**Short exercise**
State only the number of lines in the records that contain the word "Instruction".

**Supplied information**
-*-*-
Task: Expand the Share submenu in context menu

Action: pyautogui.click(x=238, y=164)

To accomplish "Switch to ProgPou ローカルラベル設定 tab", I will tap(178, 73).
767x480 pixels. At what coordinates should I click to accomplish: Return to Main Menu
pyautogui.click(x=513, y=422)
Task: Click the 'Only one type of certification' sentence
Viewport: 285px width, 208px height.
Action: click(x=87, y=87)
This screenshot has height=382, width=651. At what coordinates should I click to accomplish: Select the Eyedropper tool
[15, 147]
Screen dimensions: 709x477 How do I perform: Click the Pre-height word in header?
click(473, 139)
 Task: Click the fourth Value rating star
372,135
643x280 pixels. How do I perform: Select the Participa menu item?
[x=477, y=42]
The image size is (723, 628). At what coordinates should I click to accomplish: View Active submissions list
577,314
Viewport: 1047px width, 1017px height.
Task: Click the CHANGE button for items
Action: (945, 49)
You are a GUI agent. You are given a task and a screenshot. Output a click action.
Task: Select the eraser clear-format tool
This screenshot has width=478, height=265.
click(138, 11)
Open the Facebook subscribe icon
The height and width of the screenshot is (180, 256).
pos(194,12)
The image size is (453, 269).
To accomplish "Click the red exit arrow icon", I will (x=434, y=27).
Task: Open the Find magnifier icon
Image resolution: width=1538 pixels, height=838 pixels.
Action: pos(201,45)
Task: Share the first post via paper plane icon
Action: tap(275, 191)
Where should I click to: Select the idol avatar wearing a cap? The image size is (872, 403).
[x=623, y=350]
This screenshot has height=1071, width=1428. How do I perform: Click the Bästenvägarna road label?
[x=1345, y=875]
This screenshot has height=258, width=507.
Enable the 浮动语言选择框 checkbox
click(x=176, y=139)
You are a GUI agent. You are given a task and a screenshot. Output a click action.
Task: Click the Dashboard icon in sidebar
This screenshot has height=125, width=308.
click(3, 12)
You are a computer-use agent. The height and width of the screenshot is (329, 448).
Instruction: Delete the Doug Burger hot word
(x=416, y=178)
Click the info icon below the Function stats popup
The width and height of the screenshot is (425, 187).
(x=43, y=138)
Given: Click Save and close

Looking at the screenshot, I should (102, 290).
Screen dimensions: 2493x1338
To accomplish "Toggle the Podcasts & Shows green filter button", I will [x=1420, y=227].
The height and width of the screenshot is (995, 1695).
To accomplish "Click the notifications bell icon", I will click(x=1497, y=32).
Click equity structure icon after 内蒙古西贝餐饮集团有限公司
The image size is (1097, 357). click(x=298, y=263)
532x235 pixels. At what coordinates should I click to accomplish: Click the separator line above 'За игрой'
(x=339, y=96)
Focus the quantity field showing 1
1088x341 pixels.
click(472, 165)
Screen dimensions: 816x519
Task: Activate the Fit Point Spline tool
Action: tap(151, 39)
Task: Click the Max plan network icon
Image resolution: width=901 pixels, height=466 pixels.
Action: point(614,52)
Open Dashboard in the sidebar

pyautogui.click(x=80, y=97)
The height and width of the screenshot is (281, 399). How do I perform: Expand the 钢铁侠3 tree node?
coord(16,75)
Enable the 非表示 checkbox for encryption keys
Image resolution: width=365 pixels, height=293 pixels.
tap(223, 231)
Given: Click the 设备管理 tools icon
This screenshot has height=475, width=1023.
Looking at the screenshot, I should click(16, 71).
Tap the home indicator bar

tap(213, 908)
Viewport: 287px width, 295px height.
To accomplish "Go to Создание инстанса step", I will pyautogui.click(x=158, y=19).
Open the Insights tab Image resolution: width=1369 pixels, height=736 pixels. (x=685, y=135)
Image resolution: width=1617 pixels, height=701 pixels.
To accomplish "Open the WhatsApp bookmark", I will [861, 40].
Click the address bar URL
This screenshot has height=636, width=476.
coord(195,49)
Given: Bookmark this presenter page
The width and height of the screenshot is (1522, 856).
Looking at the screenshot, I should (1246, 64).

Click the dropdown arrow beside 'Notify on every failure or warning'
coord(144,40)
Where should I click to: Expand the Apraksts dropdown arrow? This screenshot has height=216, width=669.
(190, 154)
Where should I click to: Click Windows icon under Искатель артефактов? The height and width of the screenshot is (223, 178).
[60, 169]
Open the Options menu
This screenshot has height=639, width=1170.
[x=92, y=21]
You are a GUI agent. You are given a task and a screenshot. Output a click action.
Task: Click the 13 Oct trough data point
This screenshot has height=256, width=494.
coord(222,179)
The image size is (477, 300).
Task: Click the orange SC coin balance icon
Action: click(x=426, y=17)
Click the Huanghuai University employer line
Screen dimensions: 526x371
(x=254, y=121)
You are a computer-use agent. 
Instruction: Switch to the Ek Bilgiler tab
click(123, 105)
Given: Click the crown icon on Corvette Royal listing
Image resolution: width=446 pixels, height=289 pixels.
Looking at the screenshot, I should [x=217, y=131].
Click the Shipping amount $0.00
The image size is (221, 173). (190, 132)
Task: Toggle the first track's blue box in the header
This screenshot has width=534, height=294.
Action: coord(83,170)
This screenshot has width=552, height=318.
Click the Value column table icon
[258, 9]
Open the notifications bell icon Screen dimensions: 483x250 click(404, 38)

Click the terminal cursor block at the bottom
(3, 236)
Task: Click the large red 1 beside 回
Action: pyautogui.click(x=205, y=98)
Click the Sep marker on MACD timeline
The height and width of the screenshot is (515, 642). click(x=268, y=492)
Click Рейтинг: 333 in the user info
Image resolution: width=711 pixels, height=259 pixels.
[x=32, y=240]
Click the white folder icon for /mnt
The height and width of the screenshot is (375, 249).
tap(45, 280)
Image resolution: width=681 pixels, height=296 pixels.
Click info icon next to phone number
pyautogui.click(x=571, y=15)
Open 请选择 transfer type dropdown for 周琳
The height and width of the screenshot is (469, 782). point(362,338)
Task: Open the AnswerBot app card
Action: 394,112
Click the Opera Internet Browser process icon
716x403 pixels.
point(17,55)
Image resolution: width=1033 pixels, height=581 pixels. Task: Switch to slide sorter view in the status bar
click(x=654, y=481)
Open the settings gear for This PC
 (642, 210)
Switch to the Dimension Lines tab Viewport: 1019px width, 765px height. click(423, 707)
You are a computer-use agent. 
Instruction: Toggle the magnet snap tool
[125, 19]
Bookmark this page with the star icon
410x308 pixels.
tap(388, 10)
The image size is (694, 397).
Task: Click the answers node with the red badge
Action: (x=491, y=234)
-*-*-
**Reply**
3